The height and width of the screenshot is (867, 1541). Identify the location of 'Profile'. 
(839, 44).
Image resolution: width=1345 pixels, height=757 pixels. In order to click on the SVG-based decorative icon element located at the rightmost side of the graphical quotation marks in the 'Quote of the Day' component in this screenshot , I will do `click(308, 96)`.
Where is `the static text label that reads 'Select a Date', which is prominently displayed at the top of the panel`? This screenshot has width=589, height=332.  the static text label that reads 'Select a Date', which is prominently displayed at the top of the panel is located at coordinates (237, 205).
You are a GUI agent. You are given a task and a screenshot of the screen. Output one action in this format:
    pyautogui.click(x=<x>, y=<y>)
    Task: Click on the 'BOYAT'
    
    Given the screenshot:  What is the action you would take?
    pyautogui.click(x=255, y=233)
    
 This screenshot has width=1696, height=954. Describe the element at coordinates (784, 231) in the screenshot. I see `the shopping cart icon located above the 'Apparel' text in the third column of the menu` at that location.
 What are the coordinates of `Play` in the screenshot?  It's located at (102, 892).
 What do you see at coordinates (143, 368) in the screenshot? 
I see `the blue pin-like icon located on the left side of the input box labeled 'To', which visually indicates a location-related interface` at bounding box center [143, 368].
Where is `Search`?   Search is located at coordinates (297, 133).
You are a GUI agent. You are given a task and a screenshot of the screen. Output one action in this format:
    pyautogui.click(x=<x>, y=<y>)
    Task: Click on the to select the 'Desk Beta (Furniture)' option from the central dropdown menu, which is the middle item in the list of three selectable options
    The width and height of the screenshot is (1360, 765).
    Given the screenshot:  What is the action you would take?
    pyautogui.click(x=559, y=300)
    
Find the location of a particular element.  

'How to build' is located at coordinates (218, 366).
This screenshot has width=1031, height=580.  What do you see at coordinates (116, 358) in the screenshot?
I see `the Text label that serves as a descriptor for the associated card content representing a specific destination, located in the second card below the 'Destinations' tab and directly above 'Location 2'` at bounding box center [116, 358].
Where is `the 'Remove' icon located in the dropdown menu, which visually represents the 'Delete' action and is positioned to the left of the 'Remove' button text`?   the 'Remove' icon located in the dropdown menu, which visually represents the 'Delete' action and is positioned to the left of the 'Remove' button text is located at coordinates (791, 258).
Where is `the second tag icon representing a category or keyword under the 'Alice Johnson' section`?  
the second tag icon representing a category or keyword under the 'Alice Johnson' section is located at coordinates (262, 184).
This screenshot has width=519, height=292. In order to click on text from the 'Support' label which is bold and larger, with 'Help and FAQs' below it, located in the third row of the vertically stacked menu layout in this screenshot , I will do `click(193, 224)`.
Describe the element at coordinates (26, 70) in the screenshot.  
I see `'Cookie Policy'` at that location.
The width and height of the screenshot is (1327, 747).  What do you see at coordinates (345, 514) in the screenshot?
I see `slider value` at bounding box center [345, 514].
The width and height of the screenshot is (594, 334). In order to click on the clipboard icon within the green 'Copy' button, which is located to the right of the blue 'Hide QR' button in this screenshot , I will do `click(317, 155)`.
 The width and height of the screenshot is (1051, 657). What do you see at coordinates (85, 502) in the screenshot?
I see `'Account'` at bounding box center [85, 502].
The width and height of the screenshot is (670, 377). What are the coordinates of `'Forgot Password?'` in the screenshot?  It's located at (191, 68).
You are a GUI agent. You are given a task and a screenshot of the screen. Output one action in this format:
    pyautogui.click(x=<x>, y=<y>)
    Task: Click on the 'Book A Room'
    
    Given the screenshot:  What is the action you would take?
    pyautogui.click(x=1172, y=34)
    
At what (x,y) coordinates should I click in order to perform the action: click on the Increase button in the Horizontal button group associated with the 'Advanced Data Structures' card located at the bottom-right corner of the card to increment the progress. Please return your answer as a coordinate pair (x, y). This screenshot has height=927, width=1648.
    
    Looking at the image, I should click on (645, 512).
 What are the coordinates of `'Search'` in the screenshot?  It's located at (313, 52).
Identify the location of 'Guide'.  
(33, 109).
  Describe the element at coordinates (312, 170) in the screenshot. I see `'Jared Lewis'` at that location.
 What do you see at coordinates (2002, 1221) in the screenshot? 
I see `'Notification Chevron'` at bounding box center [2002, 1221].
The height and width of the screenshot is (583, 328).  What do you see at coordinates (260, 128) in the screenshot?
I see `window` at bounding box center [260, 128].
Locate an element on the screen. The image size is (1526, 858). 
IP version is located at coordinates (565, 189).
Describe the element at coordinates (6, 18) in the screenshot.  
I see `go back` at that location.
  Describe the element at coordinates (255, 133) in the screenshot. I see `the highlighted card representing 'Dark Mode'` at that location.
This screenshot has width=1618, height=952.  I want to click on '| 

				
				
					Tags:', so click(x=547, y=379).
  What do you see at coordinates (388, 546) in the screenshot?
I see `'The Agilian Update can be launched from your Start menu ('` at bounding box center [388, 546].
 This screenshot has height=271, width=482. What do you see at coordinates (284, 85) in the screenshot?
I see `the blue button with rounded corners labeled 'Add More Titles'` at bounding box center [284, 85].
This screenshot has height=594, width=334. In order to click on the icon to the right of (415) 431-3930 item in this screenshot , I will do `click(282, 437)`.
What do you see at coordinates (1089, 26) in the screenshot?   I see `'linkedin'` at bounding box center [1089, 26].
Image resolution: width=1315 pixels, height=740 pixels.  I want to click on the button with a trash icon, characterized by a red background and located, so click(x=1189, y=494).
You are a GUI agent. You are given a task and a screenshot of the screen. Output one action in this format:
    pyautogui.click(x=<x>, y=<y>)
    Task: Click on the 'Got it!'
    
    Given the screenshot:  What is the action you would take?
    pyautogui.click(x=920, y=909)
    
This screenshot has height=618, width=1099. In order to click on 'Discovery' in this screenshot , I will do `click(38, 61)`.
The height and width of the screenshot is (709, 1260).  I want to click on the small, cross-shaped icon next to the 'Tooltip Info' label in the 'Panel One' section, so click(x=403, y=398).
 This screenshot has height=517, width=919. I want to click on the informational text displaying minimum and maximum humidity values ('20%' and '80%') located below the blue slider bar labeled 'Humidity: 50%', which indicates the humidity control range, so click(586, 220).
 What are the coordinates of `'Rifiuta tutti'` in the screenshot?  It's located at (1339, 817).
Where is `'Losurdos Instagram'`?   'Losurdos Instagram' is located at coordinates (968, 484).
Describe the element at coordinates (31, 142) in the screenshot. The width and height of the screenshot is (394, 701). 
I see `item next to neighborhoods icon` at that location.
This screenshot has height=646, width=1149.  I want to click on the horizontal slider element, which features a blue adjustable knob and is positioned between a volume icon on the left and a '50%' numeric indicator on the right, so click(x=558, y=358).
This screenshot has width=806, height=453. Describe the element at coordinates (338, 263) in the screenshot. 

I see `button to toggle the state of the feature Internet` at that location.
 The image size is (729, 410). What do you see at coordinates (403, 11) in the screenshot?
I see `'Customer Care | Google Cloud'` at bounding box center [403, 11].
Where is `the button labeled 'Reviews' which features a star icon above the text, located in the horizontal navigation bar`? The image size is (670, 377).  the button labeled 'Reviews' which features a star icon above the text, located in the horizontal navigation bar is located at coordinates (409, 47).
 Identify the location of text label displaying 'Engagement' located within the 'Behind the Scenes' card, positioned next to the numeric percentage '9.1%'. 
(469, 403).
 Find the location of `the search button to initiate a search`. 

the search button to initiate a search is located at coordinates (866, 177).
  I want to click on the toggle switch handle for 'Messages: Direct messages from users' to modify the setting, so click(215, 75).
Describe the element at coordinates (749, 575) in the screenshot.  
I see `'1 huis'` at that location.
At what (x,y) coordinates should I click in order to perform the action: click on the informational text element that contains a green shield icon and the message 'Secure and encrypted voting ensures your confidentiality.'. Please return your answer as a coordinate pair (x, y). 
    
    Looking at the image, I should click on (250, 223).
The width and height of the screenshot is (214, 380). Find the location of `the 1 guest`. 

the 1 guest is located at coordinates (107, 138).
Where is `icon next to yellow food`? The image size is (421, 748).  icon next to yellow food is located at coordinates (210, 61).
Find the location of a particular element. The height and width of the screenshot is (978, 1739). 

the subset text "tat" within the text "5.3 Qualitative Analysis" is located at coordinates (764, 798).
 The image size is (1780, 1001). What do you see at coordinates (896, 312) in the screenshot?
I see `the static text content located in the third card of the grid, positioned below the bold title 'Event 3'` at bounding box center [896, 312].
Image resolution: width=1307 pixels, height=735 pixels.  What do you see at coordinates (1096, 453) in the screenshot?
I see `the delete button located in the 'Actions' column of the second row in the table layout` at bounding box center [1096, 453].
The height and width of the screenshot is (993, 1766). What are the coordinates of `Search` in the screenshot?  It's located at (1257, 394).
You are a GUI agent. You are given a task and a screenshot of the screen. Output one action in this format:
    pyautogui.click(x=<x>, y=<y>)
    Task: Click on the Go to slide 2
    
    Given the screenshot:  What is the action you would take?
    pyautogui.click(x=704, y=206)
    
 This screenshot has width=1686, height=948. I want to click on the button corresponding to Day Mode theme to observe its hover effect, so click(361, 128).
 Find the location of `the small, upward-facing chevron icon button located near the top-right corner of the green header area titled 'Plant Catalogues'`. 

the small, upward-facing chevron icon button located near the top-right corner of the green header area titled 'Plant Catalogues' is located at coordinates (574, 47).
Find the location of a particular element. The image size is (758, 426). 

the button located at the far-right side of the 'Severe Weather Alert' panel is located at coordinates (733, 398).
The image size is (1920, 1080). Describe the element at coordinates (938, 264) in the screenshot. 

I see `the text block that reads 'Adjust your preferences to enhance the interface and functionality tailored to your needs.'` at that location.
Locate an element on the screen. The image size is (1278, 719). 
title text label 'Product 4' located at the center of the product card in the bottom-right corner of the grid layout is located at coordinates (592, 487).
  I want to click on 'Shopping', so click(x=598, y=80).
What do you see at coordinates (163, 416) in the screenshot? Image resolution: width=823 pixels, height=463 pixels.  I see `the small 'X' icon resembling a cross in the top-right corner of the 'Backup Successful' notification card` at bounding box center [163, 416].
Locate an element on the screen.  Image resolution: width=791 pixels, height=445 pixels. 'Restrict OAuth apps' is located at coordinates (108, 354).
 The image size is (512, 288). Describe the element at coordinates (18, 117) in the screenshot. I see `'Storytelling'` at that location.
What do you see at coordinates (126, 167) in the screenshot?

__________

(Directions) Can you copy the lines above word for word, starting at the line that contains "The width and height of the screenshot is (1327, 747)." and ending at the line that contains "center [345, 514]."?

(Response to the exercise)
The width and height of the screenshot is (1327, 747).  What do you see at coordinates (345, 514) in the screenshot?
I see `slider value` at bounding box center [345, 514].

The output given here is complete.